5/16 flare nut to AN8 male. They asked WTF I was doing, said the pumps and tubing I'm putting in will be good for ~800HP..... :up: OOps, I guess I over-engineered it. Guess I could only plumb one feed/return. 

The sad thing is, Aeroquip makes a very nice kit that does everything I wanted. I guess I should have called them earlier.


----------



## kennyredfield (Jun 15, 2007)

Hi There,

This might be of interest to budding WVO's.

During the course of converting a Mazda 2.5 Turbo (indirect injection, Zexel rotary IP) I had trouble getting the 12volt fuel pump (Holley Blue - vane type) to work consistently.

To give it a helping hand I decided to place the WVO return line before the pump (and WVO filter). The assumption being that the return lines hot WVO would make the pump perform better and allow the WVO to pass through the filter easier, thereby further aiding the pump.

Big mistake:

My fuel filter is a standard 'glass bowl' unit available from any diesel/hydraulic shop. The filter cartridge sits between the upper housing and the glass bowl and contains what looks like pleated paper or cardboard. The same model has had over 1000 litres of cold WVO (pre-filtered to 1 micron) gone through it without a cartridge change in my Toyota BJ42.

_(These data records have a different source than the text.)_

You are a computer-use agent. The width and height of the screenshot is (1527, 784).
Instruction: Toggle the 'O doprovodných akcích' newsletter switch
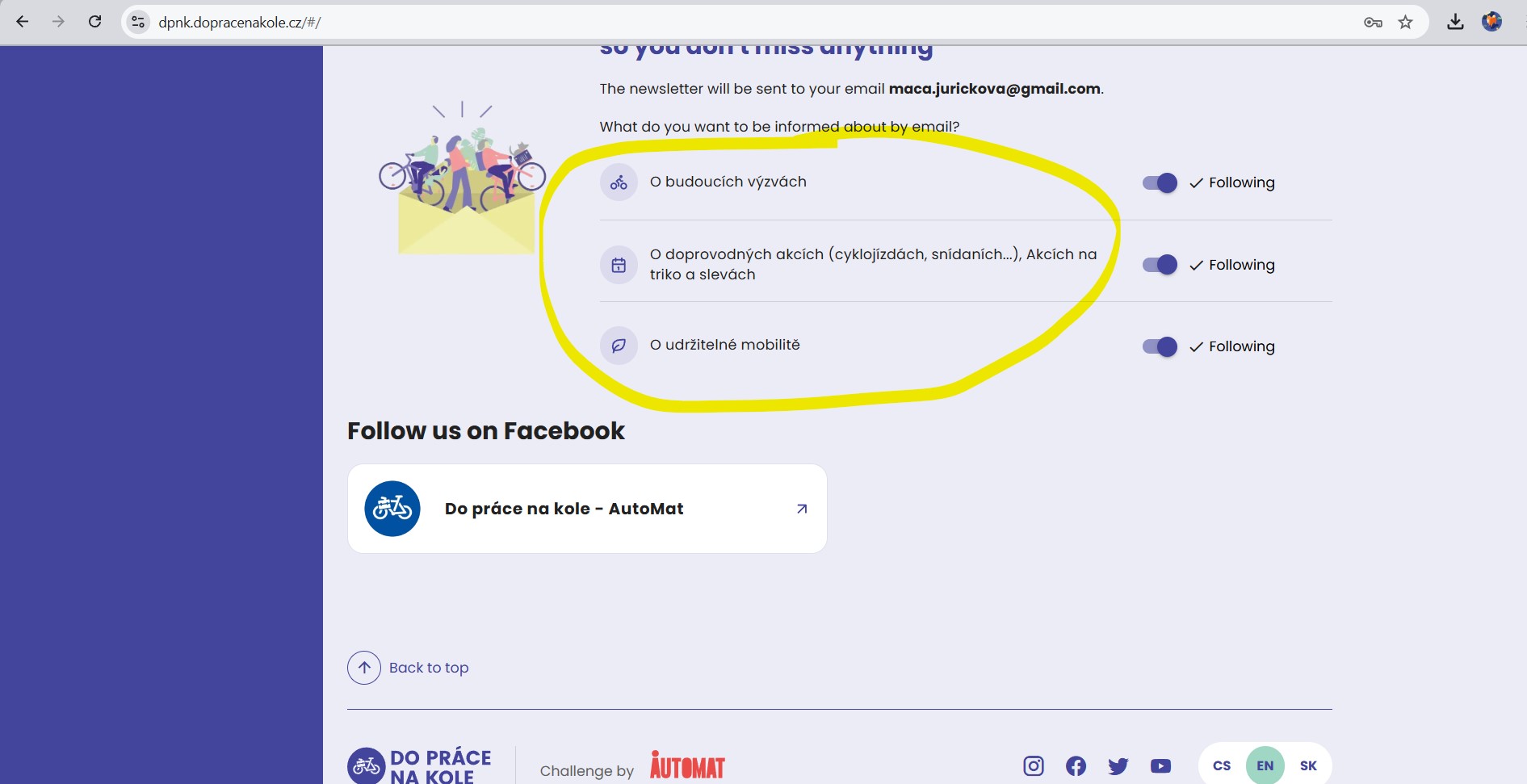(x=1160, y=265)
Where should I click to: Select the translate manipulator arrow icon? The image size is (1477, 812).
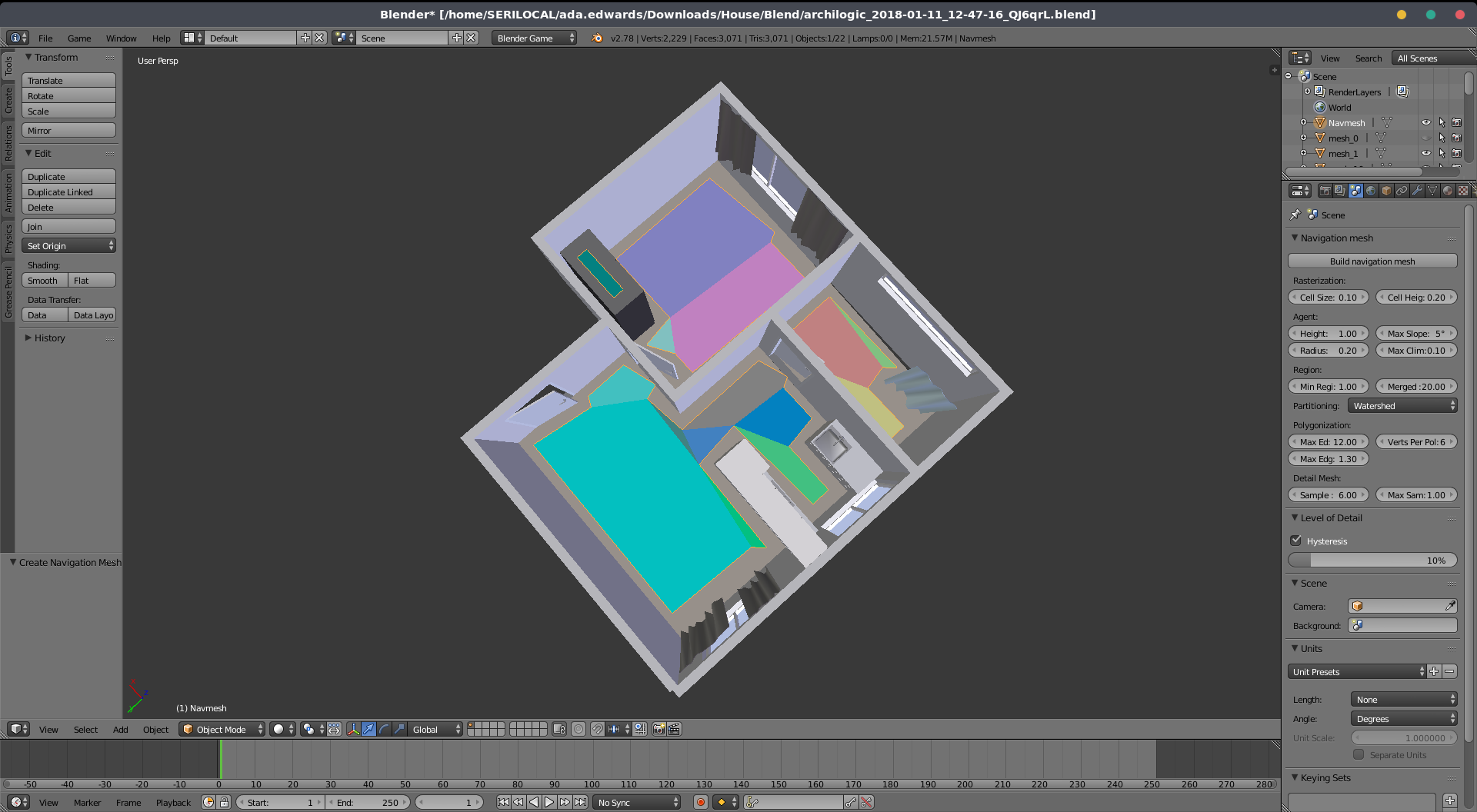(368, 729)

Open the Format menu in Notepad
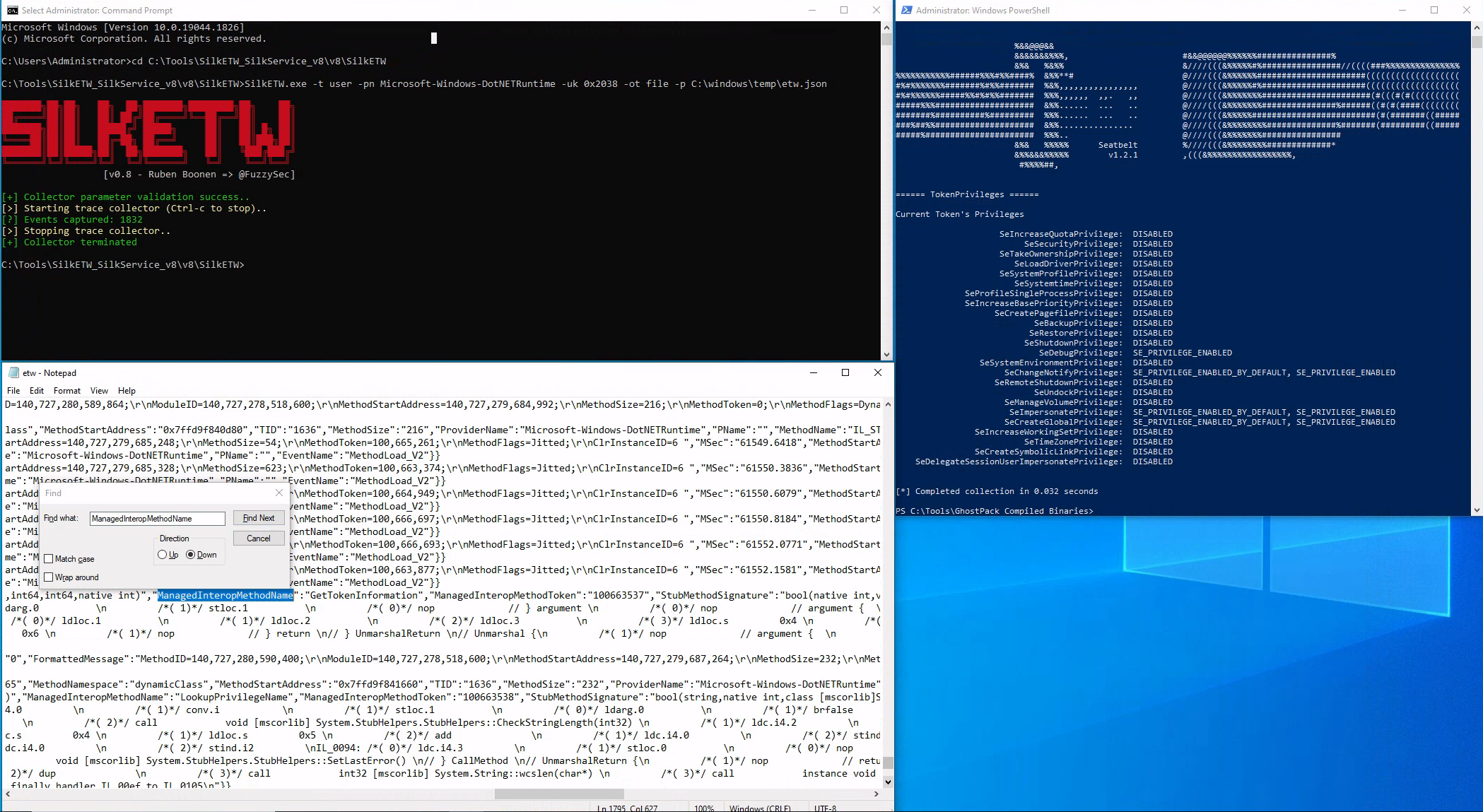tap(67, 391)
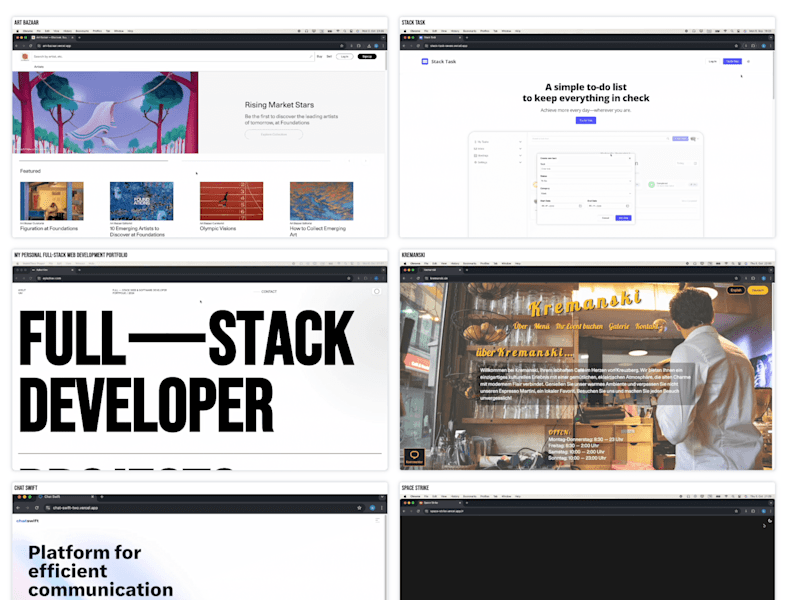Click the back arrow in Chat Swift browser
Screen dimensions: 800x600
click(18, 508)
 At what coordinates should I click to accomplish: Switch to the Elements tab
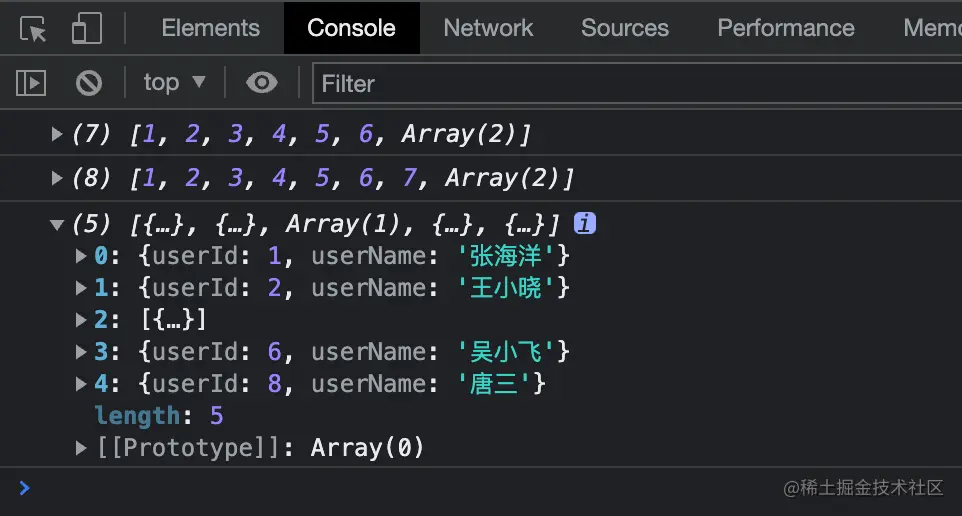pyautogui.click(x=210, y=29)
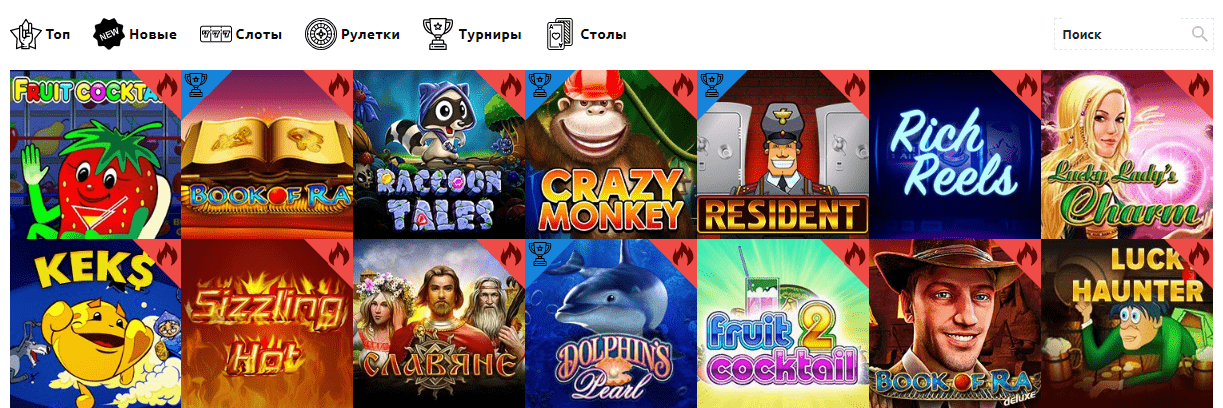The width and height of the screenshot is (1223, 408).
Task: Click trophy badge on Dolphin's Pearl tile
Action: pos(538,253)
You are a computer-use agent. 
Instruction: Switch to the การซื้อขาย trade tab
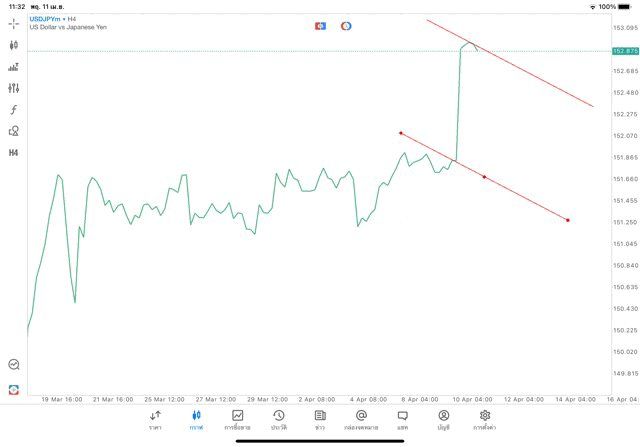(x=237, y=420)
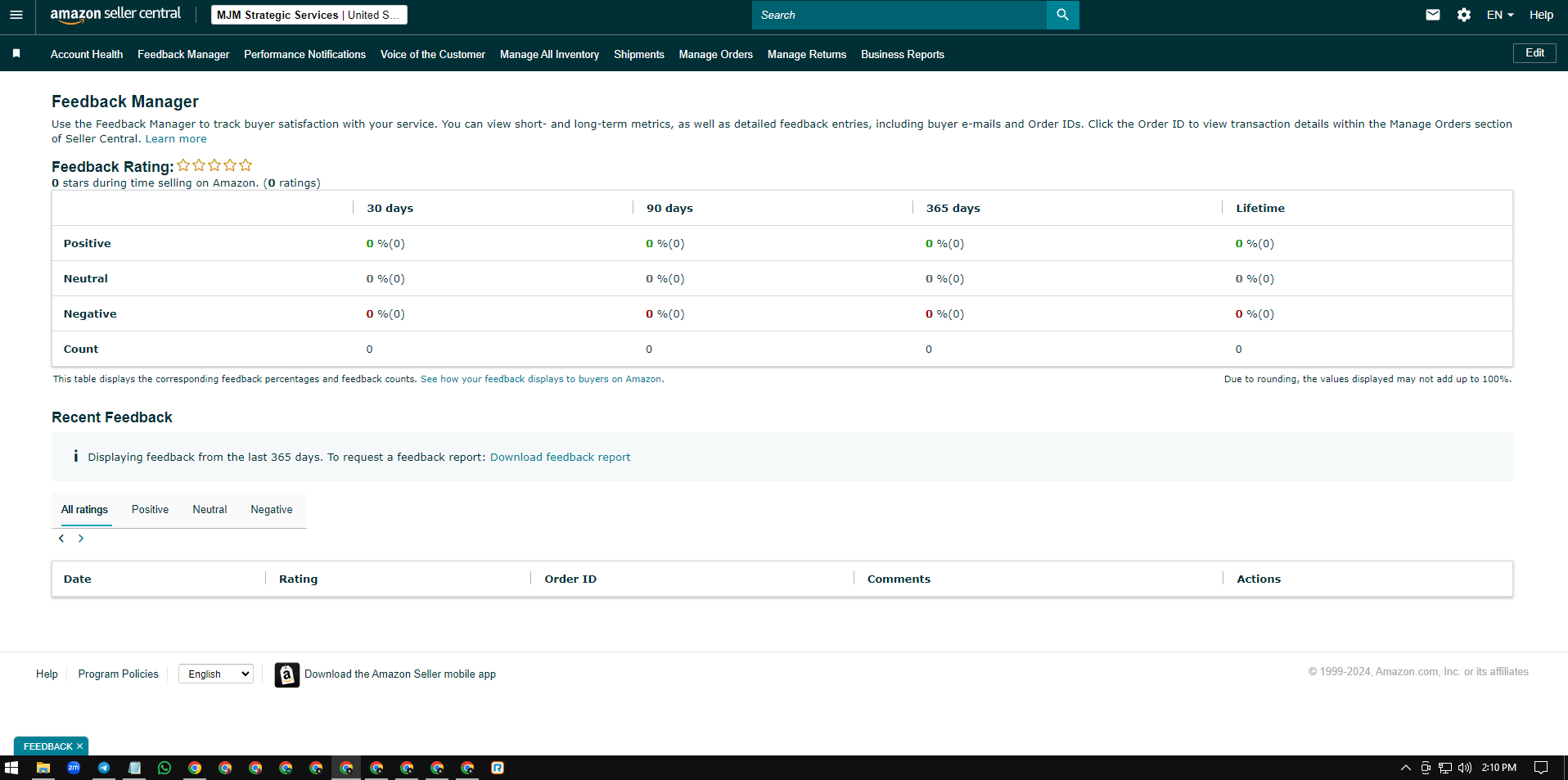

However, in the Mazda after only a few hundred kilometers with the return line in front of the pump/filter, the paper in the cartridge started to disintegrate and bits of fluffy paper mache blocked the metal mesh filter in the IP, thus stalling the engine.

According to the filter supplier these diesel filter cartridges are NOT suitable for HOT liquids, diesel or otherwise! They suggested to use engine oil filters instead, which are obviously designed to take hot oil.

If any of your guys/girls are running hot oil through their filters, please post a reply here - I'b be interested to know how you fared/what filter you use, etc.

Best regards,
Kenny


----------